** Extracto seleccionado **

===============

Cuando regresé del baño, me senté en la camilla, recibí una llamada de mi papá, que me dijo rápidamente “Ni por el chiras se vaya a dejar hospitalizar” y colgó. Luego llegó una enfermera, nos miró a todos, salió al pasillo y le dijo a alguien “aquí”. No nos dijeron absolutamente nada ni nos advirtieron siquiera sobre lo que pensaban hacer, simplemente nos sacaron de la habitación y nos dejaron en el pasillo a todos. Mientras estaba allí veía como pasaban de un lugar a otro a las personas con el torso descubierto y boca abajo, me preguntaba si en esas condiciones no podía ser peor para ellos, era madrugada, hacia frío, las ventanas estaban abiertas, ellos estaban muy enfermos y no tenían siquiera una cobija para protegerlos… entendí en un momento por qué la gente se moría, por qué la gente empeoraba…

Fue cuestión de minutos, yo no había recibido un solo medicamento, estaba tal cual llegué, ni siquiera un ibuprofeno, nada. Seguía ahogada, con los mismos síntomas, el mismo dolor, la misma taquicardia y ya a este punto no había comido absolutamente nada desde el desayuno del día anterior. Me sentía débil, pero esa debilidad se convirtió en coraje cuando vi como pasaban frente a mis ojos cuerpos inertes, personas recientemente fallecidas por paros cardiorrespiratorios, los médicos llevaban las camillas con respeto y calma, sus rostros parecían ya no sentir dolor por lo sucedido, pasó una vez, dos veces, tres veces… y perdí la cuenta de cuantos cuerpos sin vida vi en menos de dos horas.

Un miedo incontrolable me invadió, dándome valor para levantarme de esa camilla e ir a pedir un retiro voluntario, por supuesto no me querían dejar ir, decían que aún tenía muchos exámenes pendientes, que no me recomendaban salir de ahí, pero que si lo hacía yo asumía las consecuencias. Respondí “Las asumo, pero aquí no me quedo más”. Me hicieron firmar un papel que prácticamente me hacia responsable en caso de morir en mi casa, me advirtieron que cualquier problema que tuviese, ellos estaban dispuestos a ayudar. Me dirigí a la salida, mi esposo aún esperaba afuera, las piernas me temblaban, tenía mucha tos, la espalda me dolía demasiado. Salimos de la clínica, tomamos un taxi, llegamos a casa, en la puerta del apartamento me quité la ropa, me puse una bata e inmediatamente entré a la ducha, duré alrededor de una hora bañándome y recordando todo lo que había pasado, no quería volver a visitar una clínica nunca en mi vida.

===============

** Datos registrados **

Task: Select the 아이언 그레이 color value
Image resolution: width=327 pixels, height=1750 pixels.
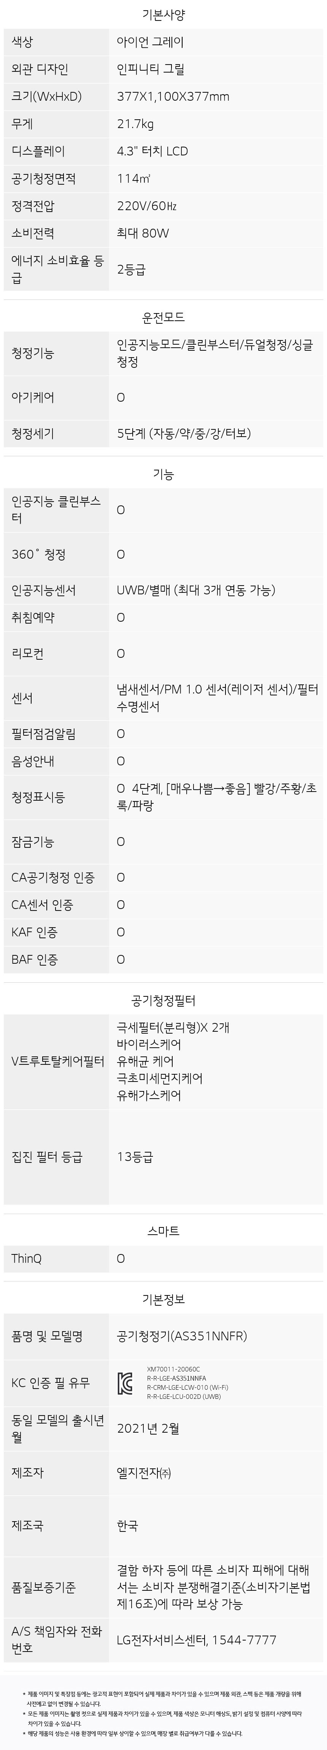Action: pyautogui.click(x=150, y=42)
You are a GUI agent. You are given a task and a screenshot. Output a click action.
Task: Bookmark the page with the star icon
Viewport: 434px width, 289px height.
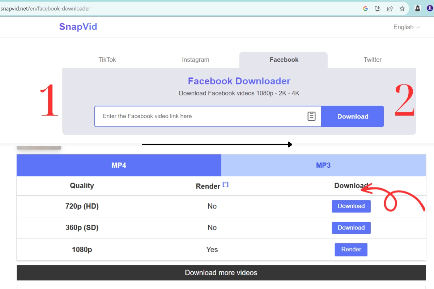[x=402, y=8]
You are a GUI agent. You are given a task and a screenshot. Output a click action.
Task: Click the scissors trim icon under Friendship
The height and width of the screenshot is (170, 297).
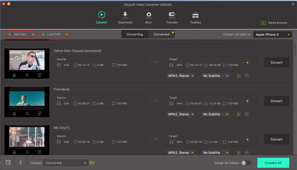point(14,113)
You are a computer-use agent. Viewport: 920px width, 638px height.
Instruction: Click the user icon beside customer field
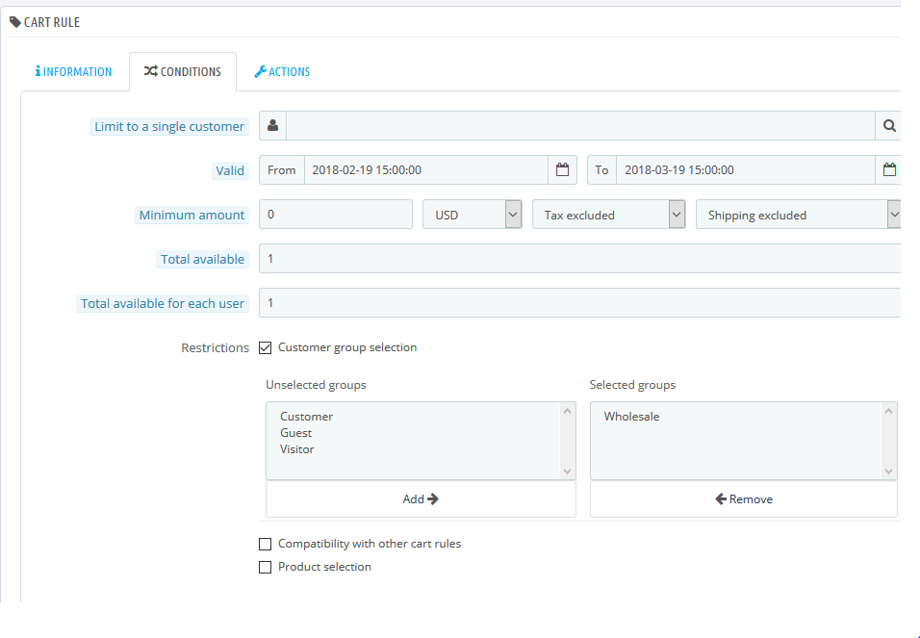point(272,126)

===============

** Consigna **
Imprime sin ningún cambio el pasaje del relato sobre la clínica que va de "Fue cuestión de" a "de dos horas.", ambos incluidos.

** Respuesta **
Fue cuestión de minutos, yo no había recibido un solo medicamento, estaba tal cual llegué, ni siquiera un ibuprofeno, nada. Seguía ahogada, con los mismos síntomas, el mismo dolor, la misma taquicardia y ya a este punto no había comido absolutamente nada desde el desayuno del día anterior. Me sentía débil, pero esa debilidad se convirtió en coraje cuando vi como pasaban frente a mis ojos cuerpos inertes, personas recientemente fallecidas por paros cardiorrespiratorios, los médicos llevaban las camillas con respeto y calma, sus rostros parecían ya no sentir dolor por lo sucedido, pasó una vez, dos veces, tres veces… y perdí la cuenta de cuantos cuerpos sin vida vi en menos de dos horas.